Oatmeal Snacks
Oatmeal is a low-sugar, high-nutrient, high-energy food. Oatmeal is rich in dietary fiber, which can promote gastrointestinal motility, facilitate defecation, low calorie, low glycemic index, lipid-lowering and hypoglycemic, and is a great weight loss cereal. Take a look at some delicious oatmeal snacks.
1. Baked cereal
Ingredients:
250 grams of oats, 23 grams of brown sugar (increase or decrease according to taste), 120 grams of nuts (raw pumpkin seeds + raw melon seeds), 120 grams of chopped nuts (chopped raw walnuts + chopped raw cashew nuts), 20 grams of vegetable oil, 23 grams of honey (Increase or decrease according to taste), dried fruit (raisin + dried cranberry) 120-140 grams, 3 grams of salt (optional)
Direction:
1. Mix brown sugar, honey, vegetable oil and salt, add a little water to dilute and adjust evenly, preheat the oven at 150 degrees, and put a piece of oiled paper on the tray.

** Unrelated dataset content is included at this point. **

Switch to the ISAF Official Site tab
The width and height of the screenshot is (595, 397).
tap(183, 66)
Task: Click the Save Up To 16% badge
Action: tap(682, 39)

2. Mix the raw oatmeal and two kinds of crushed nuts (do not put dried fruit in at this time), and then pour in the liquid, stir evenly, and then pour it into the baking pan. After the oven is preheated, the middle layer should be 150 degrees and heat it for 45-50 minutes. Take it out every ten minutes and stir thoroughly (you can adjust the time according to your personal oven)
3. After it finishes, take it out and let it cool down. After 2 minutes, add the dried fruit and mix them well. After it is completely cooled, put it in a jar. You can just grab it and eat as a snack or eat it with yogurt.
2. Oatmeal Sesame Cookies
Ingredients:
pure oatmeal (instant type) 100g, low flour or whole wheat flour 60g, brown sugar 10-30g (according to personal taste, if you like to eat it sweet, you can put 40g), coconut 20-30g, black sesame (cooked) 20g, Oil or corn oil 40-50g, water 40g, salt 1g
Direction:
1. The oatmeal should be ready-to-eat, better choose the one with a softer texture. Put all the ingredients together (except oil and water) and stir them evenly. Then pour in oil and water to mix them well.
2. After stirring, the state at this time is a little lumpy, a little sticky, but not wet.
3. Then take about 30g, form it into a ball, put it in the baking pan and press it into a cookie shape with the palm of your hand. The flatter you press, the crispier the taste. But remember not to use a rolling pin.
4. Set the oven to 170 degrees, put them to the middle layer, and bake for 20 minutes.
3. Oatmeal Energy Bars
Ingredients:
200G quick-cooking oats, large almonds, walnuts, raisins, cranberries, flax seeds, 70% dark chocolate, 20G honey, two bananas, 60G protein powder
Direction:
1. Press the banana into puree, add honey and protein powder and mix them well. Chop the nuts and dried chocolate, pour them into a bowl with the oatmeal and mix it well.
2. Put it into the baking pan and compact it! Put it in a preheated 170-degree oven and bake for 20-30 minutes (the time can be mastered according to the thickness)
3. Take it out and let it cool, then cut into pieces.